- _Records from a collection_:
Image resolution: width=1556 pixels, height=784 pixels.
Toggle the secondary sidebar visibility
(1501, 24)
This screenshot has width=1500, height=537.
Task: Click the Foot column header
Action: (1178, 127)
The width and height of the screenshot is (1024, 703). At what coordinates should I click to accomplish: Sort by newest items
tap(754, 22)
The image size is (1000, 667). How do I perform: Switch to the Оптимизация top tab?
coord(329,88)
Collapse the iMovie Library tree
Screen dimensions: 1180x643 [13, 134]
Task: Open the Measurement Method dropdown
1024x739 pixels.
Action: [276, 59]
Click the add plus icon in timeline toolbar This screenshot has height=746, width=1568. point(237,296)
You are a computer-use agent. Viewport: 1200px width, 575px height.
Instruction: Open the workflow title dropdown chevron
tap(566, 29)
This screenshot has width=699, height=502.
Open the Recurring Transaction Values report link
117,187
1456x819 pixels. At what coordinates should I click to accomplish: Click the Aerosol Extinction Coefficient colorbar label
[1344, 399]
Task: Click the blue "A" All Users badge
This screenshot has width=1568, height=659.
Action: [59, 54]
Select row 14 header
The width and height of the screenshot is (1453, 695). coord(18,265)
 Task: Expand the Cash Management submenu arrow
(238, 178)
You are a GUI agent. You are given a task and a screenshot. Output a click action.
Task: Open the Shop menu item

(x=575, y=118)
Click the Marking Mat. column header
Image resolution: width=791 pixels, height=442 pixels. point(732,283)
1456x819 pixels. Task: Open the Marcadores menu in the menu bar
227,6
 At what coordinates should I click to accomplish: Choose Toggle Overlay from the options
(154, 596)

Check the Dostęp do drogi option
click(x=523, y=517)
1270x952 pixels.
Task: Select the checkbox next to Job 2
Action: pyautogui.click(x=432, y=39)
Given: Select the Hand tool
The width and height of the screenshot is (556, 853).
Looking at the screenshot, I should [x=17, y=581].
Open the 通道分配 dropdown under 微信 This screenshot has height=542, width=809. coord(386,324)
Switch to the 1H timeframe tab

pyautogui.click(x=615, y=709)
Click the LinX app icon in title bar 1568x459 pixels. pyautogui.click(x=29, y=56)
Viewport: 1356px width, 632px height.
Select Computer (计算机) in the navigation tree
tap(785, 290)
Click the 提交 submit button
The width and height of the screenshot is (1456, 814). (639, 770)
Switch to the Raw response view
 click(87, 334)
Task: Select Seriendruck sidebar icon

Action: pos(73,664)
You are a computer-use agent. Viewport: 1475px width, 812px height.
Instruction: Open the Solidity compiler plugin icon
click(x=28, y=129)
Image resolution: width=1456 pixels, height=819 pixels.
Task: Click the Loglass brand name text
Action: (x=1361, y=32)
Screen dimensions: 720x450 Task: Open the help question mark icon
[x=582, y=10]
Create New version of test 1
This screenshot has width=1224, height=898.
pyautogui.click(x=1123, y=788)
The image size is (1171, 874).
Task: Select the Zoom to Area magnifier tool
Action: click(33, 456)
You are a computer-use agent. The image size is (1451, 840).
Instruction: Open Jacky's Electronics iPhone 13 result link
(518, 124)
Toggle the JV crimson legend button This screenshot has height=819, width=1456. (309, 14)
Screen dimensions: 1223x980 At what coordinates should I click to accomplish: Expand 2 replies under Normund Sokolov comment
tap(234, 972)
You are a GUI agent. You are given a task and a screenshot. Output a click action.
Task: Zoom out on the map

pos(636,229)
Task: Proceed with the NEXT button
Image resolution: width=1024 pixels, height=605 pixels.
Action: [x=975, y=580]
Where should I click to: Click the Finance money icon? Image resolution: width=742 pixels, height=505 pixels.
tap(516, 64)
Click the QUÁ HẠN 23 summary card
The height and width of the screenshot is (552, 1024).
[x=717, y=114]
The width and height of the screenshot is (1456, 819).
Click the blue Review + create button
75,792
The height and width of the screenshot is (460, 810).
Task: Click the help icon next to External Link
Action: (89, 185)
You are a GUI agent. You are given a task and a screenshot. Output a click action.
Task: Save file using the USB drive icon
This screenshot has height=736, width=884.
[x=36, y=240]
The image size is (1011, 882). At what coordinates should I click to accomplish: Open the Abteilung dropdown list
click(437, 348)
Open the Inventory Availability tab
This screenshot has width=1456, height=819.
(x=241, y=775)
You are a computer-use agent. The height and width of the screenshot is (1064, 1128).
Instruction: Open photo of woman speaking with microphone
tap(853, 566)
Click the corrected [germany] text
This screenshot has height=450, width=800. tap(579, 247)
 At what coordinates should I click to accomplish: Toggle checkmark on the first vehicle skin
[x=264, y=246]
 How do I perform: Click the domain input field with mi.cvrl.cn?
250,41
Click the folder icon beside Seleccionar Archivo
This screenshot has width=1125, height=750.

- _Direction_: Return the lines above exactly as they appear, from the start of the records through the line containing "Looking at the".

- _Solution_:
Image resolution: width=1556 pixels, height=784 pixels.
Toggle the secondary sidebar visibility
(1501, 24)
This screenshot has width=1500, height=537.
Task: Click the Foot column header
Action: (1178, 127)
The width and height of the screenshot is (1024, 703). At what coordinates should I click to accomplish: Sort by newest items
tap(754, 22)
The image size is (1000, 667). How do I perform: Switch to the Оптимизация top tab?
coord(329,88)
Collapse the iMovie Library tree
Screen dimensions: 1180x643 [13, 134]
Task: Open the Measurement Method dropdown
1024x739 pixels.
Action: [276, 59]
Click the add plus icon in timeline toolbar This screenshot has height=746, width=1568. point(237,296)
You are a computer-use agent. Viewport: 1200px width, 575px height.
Instruction: Open the workflow title dropdown chevron
tap(566, 29)
This screenshot has width=699, height=502.
Open the Recurring Transaction Values report link
117,187
1456x819 pixels. At what coordinates should I click to accomplish: Click the Aerosol Extinction Coefficient colorbar label
[1344, 399]
Task: Click the blue "A" All Users badge
This screenshot has width=1568, height=659.
Action: [59, 54]
Select row 14 header
The width and height of the screenshot is (1453, 695). coord(18,265)
 Task: Expand the Cash Management submenu arrow
(238, 178)
You are a GUI agent. You are given a task and a screenshot. Output a click action.
Task: Open the Shop menu item

(x=575, y=118)
Click the Marking Mat. column header
Image resolution: width=791 pixels, height=442 pixels. point(732,283)
1456x819 pixels. Task: Open the Marcadores menu in the menu bar
227,6
 At what coordinates should I click to accomplish: Choose Toggle Overlay from the options
(154, 596)

Check the Dostęp do drogi option
click(x=523, y=517)
1270x952 pixels.
Task: Select the checkbox next to Job 2
Action: pyautogui.click(x=432, y=39)
Given: Select the Hand tool
The width and height of the screenshot is (556, 853).
Looking at the screenshot, I should [x=17, y=581].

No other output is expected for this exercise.